Ella's Kitchen has picked up an array of awards for customer service through to innovation. The 29-employee business beat off competition from big firms including Cadbury and Walkers to win The Grocer food and drink brand of the year in 2010. Lindley says it's great recognition for the team, and gives his business even more credibility. He describes the company's projected turnover of £30m to £40m as "incredible", adding: "It means every second of every day, someone is having an Ella's Kitchen product somewhere."
With a 14 per cent share of the baby food market, Lindley says he will continue to innovate—"we've brought the pouch format to baby food, which is more convenient and better for the environment"—and add to the company's product range.

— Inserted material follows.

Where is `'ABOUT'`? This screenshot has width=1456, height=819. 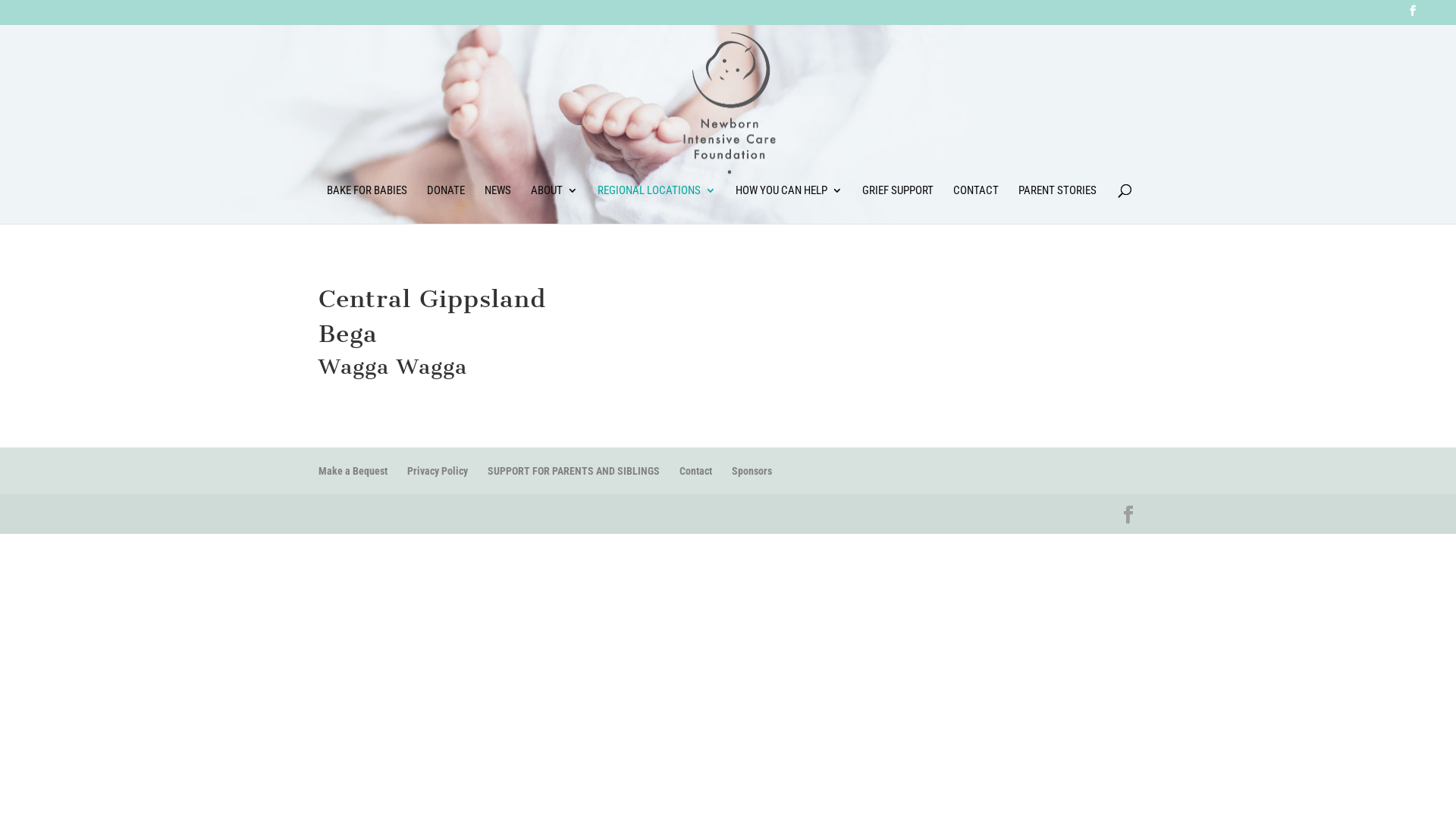
'ABOUT' is located at coordinates (531, 203).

And he will keep on recruiting the best people to achieve that aim. "Our first 10 employees were consumers," he says, "and we have specialists from companies that have seen fast growth before. We've brought in a non-executive director, which has helped us to get our strategy right."
With hindsight, he reckons he should have released some of the pressure of building a company by hiring a good team earlier. Although working alone for 18 months gave him a great understanding of the business, he says it was exceptionally hard. "Perhaps I built a team six months too late," he reflects.
Ella's Kitchen hasn't become a victim of its own success, continues Lindley, because he's always been careful about managing finance. "For fast-growing companies the ability to manage cash is vital," he explains.
"It's about knowing the difference between profit and cashflow; understanding how fast growth can be a bad thing. We planned how we would support growth, and we built a great relationship with the bank."
Quoting the statistic that 30 per cent of children are clinically overweight, and 15 per cent are obese, he says he launched Ella's Kitchen to make a difference to children's health and wellbeing. As he points out, allowing youngsters to enjoy a wider and better diet in their formative years will create healthy habits that last a lifetime.